Here’s the thing: everything I need is right here.
And here’s a sliver of what I see when I look back at pre-pandemic days and then today, as if I could fold time so that those two periods (pre-pandemic and this morning) could line up next to each other, shoulder to shoulder, hip to hip.
In the days before, I spent a lot of time (most of my time even) looking out (both literally and figuratively) beyond the fence around my home. Even on those days when the kids and I didn’t leave the house, the immensity of all of the things out there that we could and should be doing crowded in on us, me. In other words: I felt this world inside this fence wasn’t enough.

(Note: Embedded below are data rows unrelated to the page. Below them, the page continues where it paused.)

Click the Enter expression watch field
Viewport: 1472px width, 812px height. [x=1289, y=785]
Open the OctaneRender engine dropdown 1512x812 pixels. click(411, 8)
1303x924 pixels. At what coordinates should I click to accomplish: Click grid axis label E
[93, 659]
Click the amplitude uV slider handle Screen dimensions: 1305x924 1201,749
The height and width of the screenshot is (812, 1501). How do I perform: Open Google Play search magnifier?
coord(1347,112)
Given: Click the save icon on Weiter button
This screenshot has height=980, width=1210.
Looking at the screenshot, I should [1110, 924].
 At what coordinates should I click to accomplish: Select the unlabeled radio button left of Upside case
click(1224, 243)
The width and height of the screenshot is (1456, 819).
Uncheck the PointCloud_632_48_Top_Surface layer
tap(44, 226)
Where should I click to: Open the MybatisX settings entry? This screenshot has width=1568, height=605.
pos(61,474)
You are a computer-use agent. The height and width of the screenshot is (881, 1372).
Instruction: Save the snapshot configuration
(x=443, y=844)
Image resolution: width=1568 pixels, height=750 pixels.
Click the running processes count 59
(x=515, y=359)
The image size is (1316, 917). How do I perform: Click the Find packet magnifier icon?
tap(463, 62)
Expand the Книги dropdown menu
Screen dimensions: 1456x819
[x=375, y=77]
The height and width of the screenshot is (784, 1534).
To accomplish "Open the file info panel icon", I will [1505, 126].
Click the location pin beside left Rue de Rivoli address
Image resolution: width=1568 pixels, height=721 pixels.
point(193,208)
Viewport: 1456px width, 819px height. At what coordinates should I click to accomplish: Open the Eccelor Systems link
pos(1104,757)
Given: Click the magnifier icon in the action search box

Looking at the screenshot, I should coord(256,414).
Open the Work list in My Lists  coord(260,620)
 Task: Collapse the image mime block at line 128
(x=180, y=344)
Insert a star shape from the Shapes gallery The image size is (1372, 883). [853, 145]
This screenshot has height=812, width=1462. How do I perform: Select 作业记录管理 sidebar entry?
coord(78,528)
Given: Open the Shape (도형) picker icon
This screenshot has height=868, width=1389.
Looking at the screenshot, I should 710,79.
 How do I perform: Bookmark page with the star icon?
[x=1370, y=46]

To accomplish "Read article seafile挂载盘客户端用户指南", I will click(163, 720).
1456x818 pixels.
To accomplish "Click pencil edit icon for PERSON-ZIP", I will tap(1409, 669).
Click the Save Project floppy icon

This morning, I ran inside that fence. And somehow I found that it was enough. I didn’t turn on an audiobook or music in my headphones. I forgot about the woman from the couch to 10K program so that I startled when her voice came on reminding me that I was “almost there” or to slow down to a walk. The morning was slightly overcast so I was able to run on the otherwise blazing hot concrete, giving the grassy spots a break from the pounding of my soles. Can you imagine a time and place when these minute details are what occupy me? Would my previous self have thought, “Your concerns of the morning are the sun and the grass? BORR-RRING!” My present self is pleased with and grateful for the mundane.

Yesterday, I wrote a little about my house in Karenni Refugee Camp #3 in Mae Hong Son, Thailand. It, too, eventually had a fence around it, a fence I asked some of my students to build because my house was on multiple well-trod paths and children kept coming around and peering into the small gaps and holes in the woven bamboo walls. Part of me felt a bit reluctant to ask for a fence, which would potentially isolate me from the rest of the community in a way that might suggest that I thought I was better than them. And it would mean that people would have to walk around rather than but through by my house in order to get to the high school. Privacy was available at a premium which I was, it turns out, willing to pay.
Perhaps these previous experiences are, in part, why staying home in the pandemic has not felt like a struggle. I suspect that this fall and winter, I might feel a bit like we are missing out, with our children not vaccinated (under 12 are not eligible yet) but museums and movie theaters open. Then again, perhaps I will feel grateful to have an excuse to not have to venture out; perhaps I will know then too that what we have here inside this fence is, indeed, enough.